Гислен умоляюще посмотрела на меня.
— Несколько лет назад король ездил с визитом в Монреаль — встретиться с еврейской общиной. Он хотел, чтобы евреи вернулись в Марокко. Он произнес замечательную речь, объяснил евреям, что их место в Марокко, рядом с их братьями-мусульманами, и евреи плакали.
— Вы нам об этом уже рассказывали, папа, — почтительно заметила Гислен.
— Десятки семей выслушали его, а потом вернулись в Марокко, — продолжал папа, словно не слыхал замечания невестки. — И они прекрасно там живут среди арабов. Марокканцы — справедливые люди, они уважают правильные ценности.
— Однако, папа, организации, защищающие права человека, вынесли осуждение Хасану за репрессии и казни!
Отец не дал мне договорить и с возмущением заговорил сам:
— Что они понимают, эти организации? Они осуждают и Израиль, стоит ему начать воевать! Кретины! Они всегда на стороне тех, кто жалуется и объявляет себя жертвой.
Спорить с папой бесполезно. Я опираюсь на факты, папа на эмоции.
— Я хочу, чтобы ты понял одну вещь, — говорит он мне. — Арабам нужна твердая рука. В мусульманских странах, которым удалось разбогатеть, были жестокие режимы. Освободи их, дай им свободу — и ты увидишь, что они натворят. Станут бунтовать, убивать друг друга. Посмотри, что делается в Иране. Все шло хорошо, пока был шах. Но с тех пор, как пришла новая власть, воцарился хаос: воюют с Ираком, уничтожают несогласных, пытают… Там отрезают руки, забрасывают камнями, бичуют…
— Папа! При шахе всяких ужасов было ничуть не меньше!
— А не сесть ли нам за стол? — предложила Гислен, огорченная спором, конца которому не предвиделось. — Как правоверные иудеи сначала мы сделаем кидуш.
Папа приглушил звук телевизора. Я поднял бокал вина и прочитал молитву. Папа, не отрывая глаз от экрана, сказал «аминь».
Ортен встал, подошел к телевизору и выключил его.
— Нельзя смотреть, — сказал он. — Суббота.
Гислен огорчило и позабавило поведение сына, она посмотрела на меня, словно бы объясняя мне, как трудно растить детей в почтительности и вере, когда некоторые члены семьи заблудились на дорогах истории.

Мунир

В 90-е годы я по-прежнему оставался на обочине своей мечты о будущем. Да, я стал преподавателем. В обществе, где царит расизм, это место можно считать почетным. Но я преподавал в лицее, где обучали ремеслу, и моими учениками были дети неблагополучия и безнадежности. Мне иногда казалось, что я просто поменял обстановку и стал старше. Вместо комнатки, где работал наш центр, у меня появился класс, но ребята остались теми же. Они требовали внимания и заботы намного больше, чем входило в мои профессиональные обязанности. Я был учителем, но еще и социальным педагогом, психологом, дипломатом. Думаю, что у меня получалось, потому что я опирался на свой личный опыт. Умел слушать этих ребят, говорить с ними.

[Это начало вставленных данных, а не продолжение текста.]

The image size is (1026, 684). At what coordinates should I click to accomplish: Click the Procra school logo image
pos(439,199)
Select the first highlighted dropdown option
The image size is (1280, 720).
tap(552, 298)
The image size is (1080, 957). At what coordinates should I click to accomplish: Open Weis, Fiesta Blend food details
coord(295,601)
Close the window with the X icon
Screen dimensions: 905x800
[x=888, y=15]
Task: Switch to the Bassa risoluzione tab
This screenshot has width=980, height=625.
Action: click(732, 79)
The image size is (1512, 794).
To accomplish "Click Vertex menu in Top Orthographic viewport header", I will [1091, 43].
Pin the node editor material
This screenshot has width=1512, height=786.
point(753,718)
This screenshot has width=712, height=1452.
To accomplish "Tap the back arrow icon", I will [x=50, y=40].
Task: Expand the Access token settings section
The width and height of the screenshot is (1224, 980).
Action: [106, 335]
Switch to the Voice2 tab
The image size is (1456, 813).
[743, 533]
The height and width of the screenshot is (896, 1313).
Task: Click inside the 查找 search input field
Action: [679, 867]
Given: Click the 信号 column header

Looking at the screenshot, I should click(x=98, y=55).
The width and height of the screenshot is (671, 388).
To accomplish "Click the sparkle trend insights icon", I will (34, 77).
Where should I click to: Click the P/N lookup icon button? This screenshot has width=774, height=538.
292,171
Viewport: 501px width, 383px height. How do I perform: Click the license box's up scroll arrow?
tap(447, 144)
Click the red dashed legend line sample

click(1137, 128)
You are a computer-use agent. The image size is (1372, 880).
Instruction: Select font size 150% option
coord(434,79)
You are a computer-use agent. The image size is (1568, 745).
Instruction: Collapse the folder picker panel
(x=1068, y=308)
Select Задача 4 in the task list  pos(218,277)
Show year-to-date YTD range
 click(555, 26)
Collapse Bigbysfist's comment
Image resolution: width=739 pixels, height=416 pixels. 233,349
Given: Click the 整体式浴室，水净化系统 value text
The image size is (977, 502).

Фадила никак не могла забеременеть. Год за годом мы переходили от надежды к безнадежности, от прабабушкиных рецептов к новейшим средствам медицины. Наши отношения менялись. Испытания сближали, но в то же время нам хотелось отвлечься от нерадостной атмосферы семейного очага. Фадила сделалась известной общественной деятельницей и была готова поддерживать любую борьбу, я с утра до ночи возился с учениками.
Рождение Сурии стало для нас несказанным счастьем. Мы оба посвятили себя ей, но не отказались от работы.